How to know what is killing Vertica process

This information was provided by Hibiki Serizawa

Vertica handles the SIGSEGV signal (segmentation fault) well by logging the information to vertica.log, ErrorReport.txt, and the core dump files. If Vertica is killed with the SIGKILL signal such as kill -9, there is no information in any of the log files (in Vertica or system side). Additionally, there is no information even if Vertica receives SIGSEGV signal. In this case, you need to capture the signal information on system side.

Following are two ways to capture this information, auditd and SystemTap.

auditd (Linux Auditing System)
The audit daemon writes audit records to the disk. It captures all system audit events including system calls and watches the file system objects. To capture the specific system calls, you need to configure auditd. auditd records any process that ends abnormally without additional configuration as the event is one of the system audit events.

To enable auditd to capture kill system call, run the following commands after starting up the auditd daemon:

$ auditctl -a exit,always -F arch=b64 -S kill -k audit_kill
$ auditctl -a exit,always -F arch=b64 -S tkill -k audit_kill
$ auditctl -a exit,always -F arch=b64 -S tgkill -k audit_kill

These configurations are temporary and exist only until restarting auditd or rebooting the system. To configure permanently, add the following lines to /etc/audit/audit.rules and restart auditd:

-a exit,always -F arch=b64 -S kill -k audit_kill
-a exit,always -F arch=b64 -S tkill -k audit_kill
-a exit,always -F arch=b64 -S tgkill -k audit_kill

Run the following commands to list the current configuration:

$ auditctl -l
-a always,exit -F arch=b64 -S kill -F key=audit_kill
-a always,exit -F arch=b64 -S tkill -F key=audit_kill
-a always,exit -F arch=b64 -S tgkill -F key=audit_kill

In the this example, 'audit_kill' is specified as the value of -k option. This is the filter key that can be used to search the audit records later.

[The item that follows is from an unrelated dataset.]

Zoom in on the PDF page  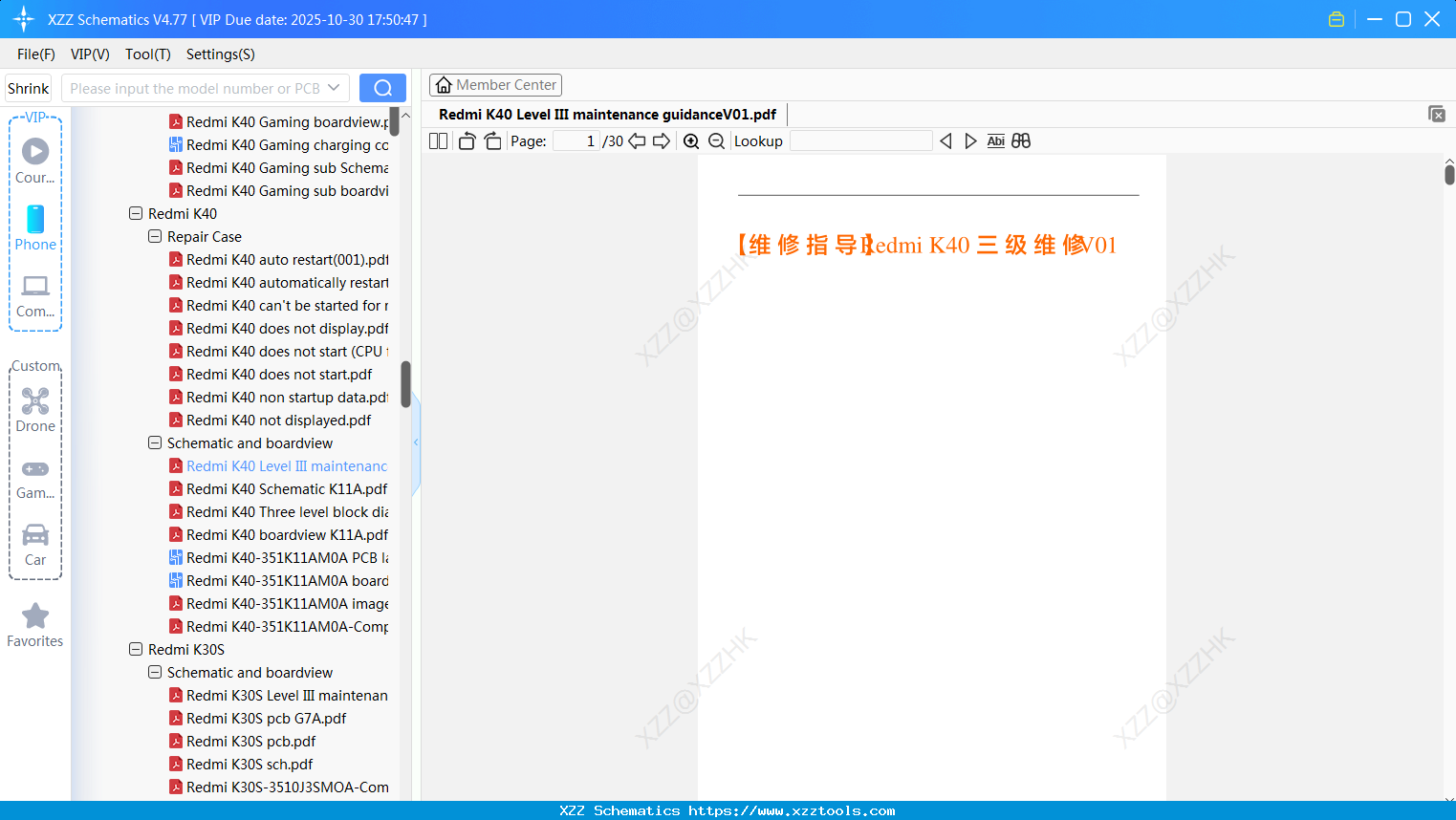pyautogui.click(x=691, y=140)
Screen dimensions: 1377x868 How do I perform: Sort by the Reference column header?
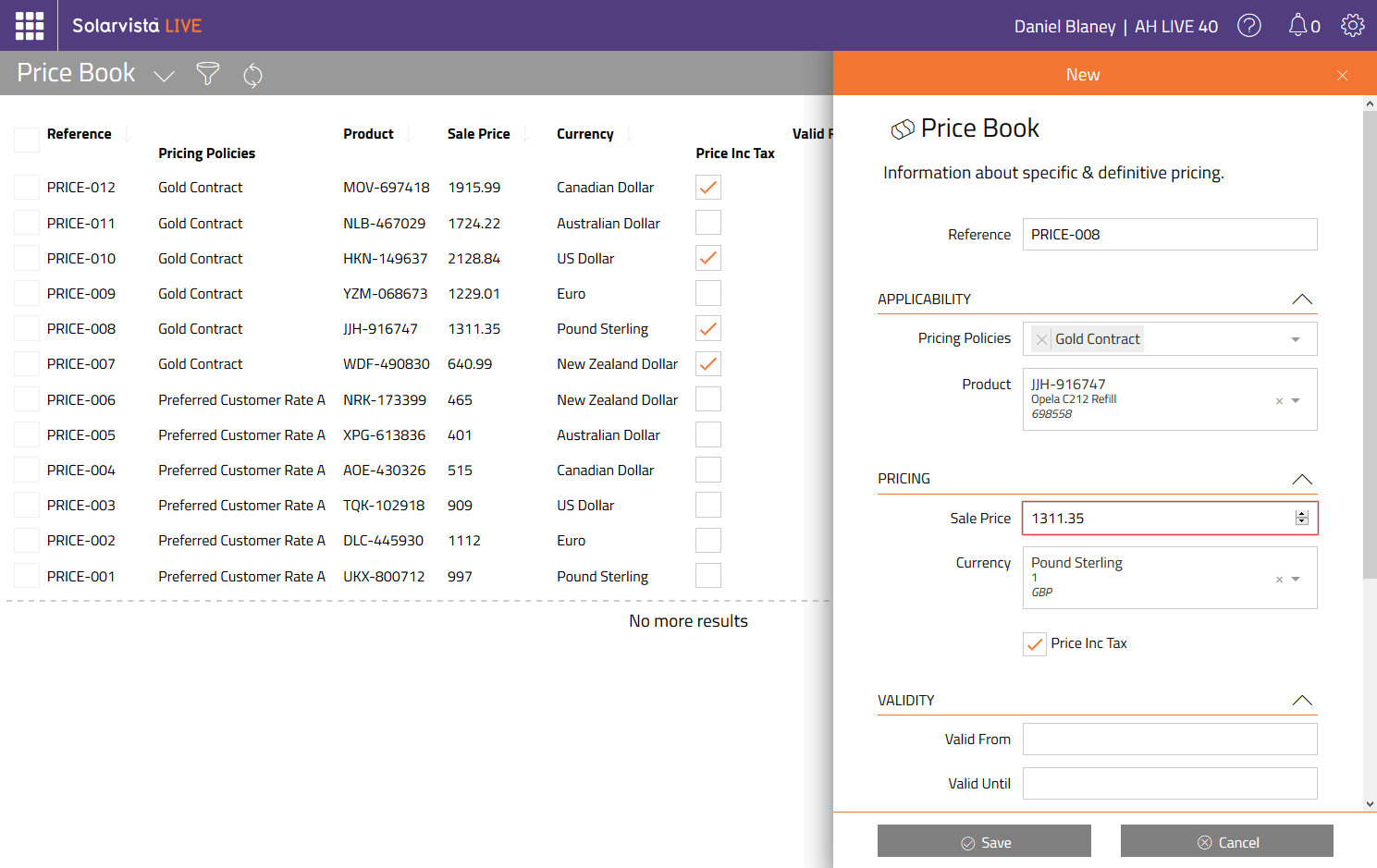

Try to kill the Vertica process after enabling auditd to capture the kill system call:

$ killall -9 vertica

$ tail -f /var/log/audit/audit.log
type=SYSCALL msg=audit(1592901047.912:529): arch=c000003e syscall=62 success=yes exit=0 a0=f66 a1=9 a2=0 a3=22d items=0 ppid=4172 pid=4173 auid=1000 uid=0 gid=0 euid=0 suid=0 fsuid=0 egid=0 sgid=0 fsgid=0 tty=pts0 ses=1 comm="killall" exe="/usr/bin/killall" key="audit_kill"
type=OBJ_PID msg=audit(1592901047.912:529): opid=3942 oauid=1000 ouid=1001 oses=1 ocomm="vertica"
type=PROCTITLE msg=audit(1592901047.912:529): proctitle=6B696C6C616C6C002D390076657274696361

Search the audit records by using the filter key:

$ ausearch -i -k audit_kill
----
type=PROCTITLE msg=audit(06/23/2020 17:30:47.912:529) : proctitle=killall -9 vertica
type=OBJ_PID msg=audit(06/23/2020 17:30:47.912:529) : opid=3942 oauid=duser ouid=dbadmin oses=1 ocomm=vertica
type=SYSCALL msg=audit(06/23/2020 17:30:47.912:529) : arch=x86_64 syscall=kill success=yes exit=0 a0=0xf66 a1=SIGKILL a2=0x0 a3=0x22d items=0 ppid=4172 pid=4173 auid=duser uid=root gid=root euid=root suid=root fsuid=root egid=root sgid=root fsgid=root tty=pts0 ses=1 comm=killall exe=/usr/bin/killall key=audit_kill

This outputenables you to figure out that /usr/bin/killall sent SIGKILL signal successfully to the Vertica process with PID 3942.

With the default configuration for auditd, the log file is rotated. If you want to search the records in the rotated files, use -if/--input option as in the following:

$ ausearch -i -k audit_kill -if /var/log/audit/audit.log.1

To search audit records for the process that ended abnormally, run the following command:

$ ausearch -i -m ANOM_ABEND
----
type=ANOM_ABEND msg=audit(06/22/2020 18:26:21.915:8331836) : auid=dbadmin uid=dbadmin gid=verticadba ses=458 pid=32595 comm=rdk:main exe=/opt/vertica/bin/vertica sig=SIGSEGV res=yes

This output enables you to figure out that the Vertica process was ended by the SIGSEGV signal and the segmentation fault is associated with rdk:main.

In most cases, auditd is installed by default. If not, install the audit package for RHEL/CentOS/SUSE or the auditd package for Debian/Ubuntu.

SystemTap

SystemTap is a tracing and probing tool that allows you to monitor the activities of the operating system by simply running user-written SystemTap scripts.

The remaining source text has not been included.